By Jason KUROSU
If approved by voters in November, Proposition 46 will alter what California patients can receive in medical malpractice lawsuits, as well as require the state’s doctors to undergo random drug testing. These are among a series of moves designed to curb potential physician misconduct and neglect.
Titled the Medical Malpractice Lawsuits Cap and Drug Testing of Doctors Initiative, the ballot measure is geared specifically towards prescription drug abuse and its ramifications in potential medical malpractice lawsuits, whether in regard to overprescribing by doctors or doctors themselves abusing prescription drugs.
Prop 46 would raise the cap for non-economic damages (i.e. pain, suffering, emotional distress) from $250,000 to $1.1 million. The $250,000 cap was set in 1975 as part of the Medical Injury Compensation Reform Act (MICRA), a cap which Prop 46 advocates say has not been enough of a deterrence for medical malpractice.
“There has been a serious lack of legal accountability,” said Carmen Balber, executive director for Consumer Watchdog, a consumer advocacy group and one of the biggest donors for Yes on Prop 46.
Also known the Troy and Alana Pack Patient Safety Act of 2014, Prop 46 resulted from an incident which took the lives of 7-year-old Alana Pack and 10-year-old Troy Pack.
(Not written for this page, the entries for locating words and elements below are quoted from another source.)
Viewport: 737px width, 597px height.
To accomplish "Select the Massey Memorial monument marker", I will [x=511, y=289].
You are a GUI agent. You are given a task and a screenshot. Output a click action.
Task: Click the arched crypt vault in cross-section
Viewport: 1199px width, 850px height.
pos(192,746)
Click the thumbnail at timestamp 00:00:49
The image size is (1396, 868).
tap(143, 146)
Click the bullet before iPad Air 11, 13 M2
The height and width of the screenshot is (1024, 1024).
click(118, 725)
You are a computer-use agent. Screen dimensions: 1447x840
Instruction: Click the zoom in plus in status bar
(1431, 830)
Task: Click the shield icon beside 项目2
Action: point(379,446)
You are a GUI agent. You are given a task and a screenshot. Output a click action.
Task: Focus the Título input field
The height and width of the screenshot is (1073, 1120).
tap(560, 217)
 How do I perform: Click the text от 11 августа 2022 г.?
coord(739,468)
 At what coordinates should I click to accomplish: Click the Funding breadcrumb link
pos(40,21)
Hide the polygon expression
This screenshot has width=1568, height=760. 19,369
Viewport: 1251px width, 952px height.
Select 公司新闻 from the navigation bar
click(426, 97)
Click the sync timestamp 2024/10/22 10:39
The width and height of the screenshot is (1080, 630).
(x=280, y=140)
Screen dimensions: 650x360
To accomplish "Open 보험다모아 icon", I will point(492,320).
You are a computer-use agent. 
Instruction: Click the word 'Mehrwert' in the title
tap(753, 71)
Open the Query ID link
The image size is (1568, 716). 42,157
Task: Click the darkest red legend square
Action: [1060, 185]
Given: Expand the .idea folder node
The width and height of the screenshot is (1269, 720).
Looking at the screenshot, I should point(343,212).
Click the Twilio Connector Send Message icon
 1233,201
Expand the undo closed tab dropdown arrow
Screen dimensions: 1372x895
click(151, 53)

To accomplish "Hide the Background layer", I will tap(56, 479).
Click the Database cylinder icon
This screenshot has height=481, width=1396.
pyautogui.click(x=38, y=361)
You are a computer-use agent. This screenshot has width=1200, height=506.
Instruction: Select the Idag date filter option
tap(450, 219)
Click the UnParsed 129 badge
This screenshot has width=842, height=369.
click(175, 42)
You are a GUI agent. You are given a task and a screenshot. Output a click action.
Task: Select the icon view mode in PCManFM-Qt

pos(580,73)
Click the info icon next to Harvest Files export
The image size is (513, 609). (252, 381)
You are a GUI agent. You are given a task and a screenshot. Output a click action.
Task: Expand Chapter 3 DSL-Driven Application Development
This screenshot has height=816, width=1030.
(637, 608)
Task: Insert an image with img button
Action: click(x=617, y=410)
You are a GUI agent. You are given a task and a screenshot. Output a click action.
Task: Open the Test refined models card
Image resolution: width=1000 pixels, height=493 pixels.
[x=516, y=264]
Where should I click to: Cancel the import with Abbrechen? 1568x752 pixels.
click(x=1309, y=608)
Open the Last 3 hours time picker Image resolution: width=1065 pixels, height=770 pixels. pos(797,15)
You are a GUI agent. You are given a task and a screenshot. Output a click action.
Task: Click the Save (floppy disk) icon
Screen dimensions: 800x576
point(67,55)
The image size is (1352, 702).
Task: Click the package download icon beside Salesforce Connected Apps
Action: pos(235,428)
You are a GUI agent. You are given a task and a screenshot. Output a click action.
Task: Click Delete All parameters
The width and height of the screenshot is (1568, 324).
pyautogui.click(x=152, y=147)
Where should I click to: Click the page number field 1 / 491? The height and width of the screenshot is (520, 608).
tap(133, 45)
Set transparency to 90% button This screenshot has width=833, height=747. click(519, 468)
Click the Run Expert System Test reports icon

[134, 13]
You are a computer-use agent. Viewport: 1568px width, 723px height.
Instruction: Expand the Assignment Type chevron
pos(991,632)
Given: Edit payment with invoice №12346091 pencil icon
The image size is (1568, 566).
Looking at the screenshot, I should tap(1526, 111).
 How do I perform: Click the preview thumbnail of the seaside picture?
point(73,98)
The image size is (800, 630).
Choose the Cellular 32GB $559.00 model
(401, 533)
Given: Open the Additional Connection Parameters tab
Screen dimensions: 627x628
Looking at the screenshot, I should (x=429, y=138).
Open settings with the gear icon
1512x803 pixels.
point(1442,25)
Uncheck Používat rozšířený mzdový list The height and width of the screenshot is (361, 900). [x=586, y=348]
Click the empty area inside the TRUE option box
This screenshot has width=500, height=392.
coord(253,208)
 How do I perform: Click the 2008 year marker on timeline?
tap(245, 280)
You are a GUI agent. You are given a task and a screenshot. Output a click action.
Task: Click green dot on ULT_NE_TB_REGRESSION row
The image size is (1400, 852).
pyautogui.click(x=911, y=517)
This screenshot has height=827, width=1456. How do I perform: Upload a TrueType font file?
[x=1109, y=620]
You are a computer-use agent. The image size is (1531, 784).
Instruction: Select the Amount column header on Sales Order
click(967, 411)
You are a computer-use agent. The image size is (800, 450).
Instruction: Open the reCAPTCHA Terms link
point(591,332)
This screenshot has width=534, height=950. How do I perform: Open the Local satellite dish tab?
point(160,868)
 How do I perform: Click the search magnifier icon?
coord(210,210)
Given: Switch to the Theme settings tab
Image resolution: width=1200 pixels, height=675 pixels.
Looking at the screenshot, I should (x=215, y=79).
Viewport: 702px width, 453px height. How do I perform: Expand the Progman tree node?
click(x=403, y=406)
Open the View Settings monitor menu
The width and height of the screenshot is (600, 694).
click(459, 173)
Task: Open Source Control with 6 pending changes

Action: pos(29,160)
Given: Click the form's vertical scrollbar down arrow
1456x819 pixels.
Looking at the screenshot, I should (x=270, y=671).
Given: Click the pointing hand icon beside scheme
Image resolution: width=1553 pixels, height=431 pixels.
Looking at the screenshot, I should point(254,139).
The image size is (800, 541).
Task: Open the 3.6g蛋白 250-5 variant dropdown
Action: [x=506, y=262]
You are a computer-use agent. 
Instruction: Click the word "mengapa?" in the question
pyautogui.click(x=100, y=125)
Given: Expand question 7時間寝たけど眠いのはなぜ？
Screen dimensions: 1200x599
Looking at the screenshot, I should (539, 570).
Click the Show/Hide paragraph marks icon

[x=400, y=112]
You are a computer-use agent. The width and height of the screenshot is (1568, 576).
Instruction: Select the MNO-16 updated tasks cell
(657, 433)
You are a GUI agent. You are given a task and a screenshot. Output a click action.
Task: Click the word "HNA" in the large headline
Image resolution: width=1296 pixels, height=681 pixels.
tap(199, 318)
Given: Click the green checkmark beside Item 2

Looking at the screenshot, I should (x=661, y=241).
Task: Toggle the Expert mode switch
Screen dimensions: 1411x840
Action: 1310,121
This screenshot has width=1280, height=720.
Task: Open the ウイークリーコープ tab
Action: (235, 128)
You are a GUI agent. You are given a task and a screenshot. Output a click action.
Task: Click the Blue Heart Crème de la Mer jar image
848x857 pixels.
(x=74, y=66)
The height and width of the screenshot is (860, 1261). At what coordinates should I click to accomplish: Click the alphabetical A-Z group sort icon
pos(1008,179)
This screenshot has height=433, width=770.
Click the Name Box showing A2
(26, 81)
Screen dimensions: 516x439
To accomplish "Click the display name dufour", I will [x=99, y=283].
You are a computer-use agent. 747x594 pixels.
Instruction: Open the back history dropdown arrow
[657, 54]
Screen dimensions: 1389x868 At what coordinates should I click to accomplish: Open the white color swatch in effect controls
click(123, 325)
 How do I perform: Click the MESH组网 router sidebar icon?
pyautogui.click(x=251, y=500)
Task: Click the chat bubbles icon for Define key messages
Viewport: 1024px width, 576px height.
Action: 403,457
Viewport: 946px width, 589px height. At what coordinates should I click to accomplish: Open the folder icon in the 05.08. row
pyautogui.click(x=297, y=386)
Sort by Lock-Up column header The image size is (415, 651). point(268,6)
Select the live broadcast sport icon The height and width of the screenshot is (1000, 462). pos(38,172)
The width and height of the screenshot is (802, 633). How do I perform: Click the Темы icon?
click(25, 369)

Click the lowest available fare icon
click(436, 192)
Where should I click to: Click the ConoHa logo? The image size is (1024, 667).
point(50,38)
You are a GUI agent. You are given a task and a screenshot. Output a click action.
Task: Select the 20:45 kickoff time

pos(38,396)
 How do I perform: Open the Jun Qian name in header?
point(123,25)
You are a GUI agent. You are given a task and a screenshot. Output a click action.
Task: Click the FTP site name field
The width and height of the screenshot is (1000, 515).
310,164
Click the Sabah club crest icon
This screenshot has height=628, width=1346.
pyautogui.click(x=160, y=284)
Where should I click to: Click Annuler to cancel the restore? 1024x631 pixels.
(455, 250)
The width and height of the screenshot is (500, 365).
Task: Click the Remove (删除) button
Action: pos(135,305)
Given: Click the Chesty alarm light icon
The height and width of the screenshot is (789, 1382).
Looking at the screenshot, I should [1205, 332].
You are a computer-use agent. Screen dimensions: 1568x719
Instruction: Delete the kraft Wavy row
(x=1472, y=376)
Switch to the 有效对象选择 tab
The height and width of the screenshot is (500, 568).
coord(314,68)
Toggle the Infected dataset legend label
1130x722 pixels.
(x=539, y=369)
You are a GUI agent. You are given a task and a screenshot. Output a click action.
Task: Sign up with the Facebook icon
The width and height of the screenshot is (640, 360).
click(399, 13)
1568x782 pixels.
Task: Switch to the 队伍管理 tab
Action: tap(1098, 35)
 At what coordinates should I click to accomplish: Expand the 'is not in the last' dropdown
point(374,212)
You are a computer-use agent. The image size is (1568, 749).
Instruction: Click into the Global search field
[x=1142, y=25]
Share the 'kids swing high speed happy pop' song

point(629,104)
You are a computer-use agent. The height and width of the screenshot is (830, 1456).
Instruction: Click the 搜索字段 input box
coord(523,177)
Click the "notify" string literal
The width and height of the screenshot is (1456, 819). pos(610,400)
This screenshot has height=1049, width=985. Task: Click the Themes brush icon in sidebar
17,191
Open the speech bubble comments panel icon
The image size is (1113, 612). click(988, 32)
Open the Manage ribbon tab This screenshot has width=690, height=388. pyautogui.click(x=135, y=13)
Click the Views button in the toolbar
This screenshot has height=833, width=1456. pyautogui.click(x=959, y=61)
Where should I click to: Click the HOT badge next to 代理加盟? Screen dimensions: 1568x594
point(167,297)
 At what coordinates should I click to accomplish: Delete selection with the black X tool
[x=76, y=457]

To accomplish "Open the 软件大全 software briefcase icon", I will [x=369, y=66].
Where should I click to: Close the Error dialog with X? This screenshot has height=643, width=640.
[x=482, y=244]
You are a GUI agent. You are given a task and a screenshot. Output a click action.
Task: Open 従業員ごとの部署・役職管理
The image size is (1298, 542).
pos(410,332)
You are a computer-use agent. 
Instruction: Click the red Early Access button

The two children were struck by a car whose driver had been prescribed medication from six separate doctors.
Prop 46 intends to protect against such “doctor shopping” by mandating that doctors utilize a system for prescribing medication which would review prospective patients for past substance abuse or existing prescriptions for habit forming drugs such as Oxycontin, Vicodin and Adderall. The Controlled Substance Utilization Review and Evaluation System (CURES) would provide physicians with patient information that would allow them to evaluate whether a patient should be prescribed a particular drug. CURES is currently undergoing upgrades, which are scheduled to be completed by the summer of 2015.
Drug testing for doctors would occur under tenets of Prop 46 both at random and in the case of an adverse incident where either a patient or the prescribing doctor was abusing prescription drugs. Physicians found in violation of a drug test would be subject to a medical board review and potential suspension of their medical license.
Proponents argue that utilizing CURES and drug testing for physicians will reduce incidents of dangerous drug abuse, such as the car accident that killed Troy and Alana Pack. Balber cited a study by the Mental Health Services Administration which stated that 103,000 medical professionals abused illicit drugs per year.
“We just want the same kind of testing that the government requires for the FAA, truck drivers, other blue collar workers,” said Balber. “The kind of testing the government requires for all people whose lives are in our hands.”
Opponents of the proposition are numerous in the medical community, who claim that the proposition will raise healthcare costs with higher medical malpractice insurance rates, leading to less available care for patients, with high malpractice insurance premiums taking a toll on smaller healthcare providers, such as community health centers.
“Labor traditionally stands on the side of consumer protection,” said Stuart Bussey, M.D. and Union of American Physicians and Dentists president in a press release. “However, the protections in this measure are weighted toward trial attorneys, not consumers. The initiative will hurt California’s most vulnerable people – low income families and children – by making it harder for them to find healthcare providers close to where they live.”
A report by the Legislative Analyst’s Office of the proposition’s fiscal impact estimates that state and local government healthcare costs will increase, “likely rising from the tens of millions of dollars to several hundred million years annually.”
The rising costs will presumably be offset by savings which Prop 46 would provide by preventing problems associated with prescription drug abuse and in turn reducing costs to law enforcement and social services, among other programs.
The LAO analysis does indicate though, that “the amount of annual savings is highly uncertain, but potentially significant.”